START Records supplied

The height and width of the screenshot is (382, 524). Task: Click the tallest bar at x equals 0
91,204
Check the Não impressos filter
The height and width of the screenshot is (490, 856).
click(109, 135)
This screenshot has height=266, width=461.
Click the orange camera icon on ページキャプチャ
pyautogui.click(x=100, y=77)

END Records supplied
START Records supplied

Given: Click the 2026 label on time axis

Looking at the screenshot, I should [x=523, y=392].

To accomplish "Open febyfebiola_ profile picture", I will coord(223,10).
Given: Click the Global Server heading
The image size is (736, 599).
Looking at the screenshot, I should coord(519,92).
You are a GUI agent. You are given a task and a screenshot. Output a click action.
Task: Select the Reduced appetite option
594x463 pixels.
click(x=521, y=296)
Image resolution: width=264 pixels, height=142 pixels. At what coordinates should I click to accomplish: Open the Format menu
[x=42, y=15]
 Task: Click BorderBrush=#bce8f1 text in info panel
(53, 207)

END Records supplied

Set down again, word for word, the stretch of records from the line with "The height and width of the screenshot is (382, 524)." to the line with "This screenshot has height=266, width=461.", both of those lines included.

Task answer:
The height and width of the screenshot is (382, 524). Task: Click the tallest bar at x equals 0
91,204
Check the Não impressos filter
The height and width of the screenshot is (490, 856).
click(109, 135)
This screenshot has height=266, width=461.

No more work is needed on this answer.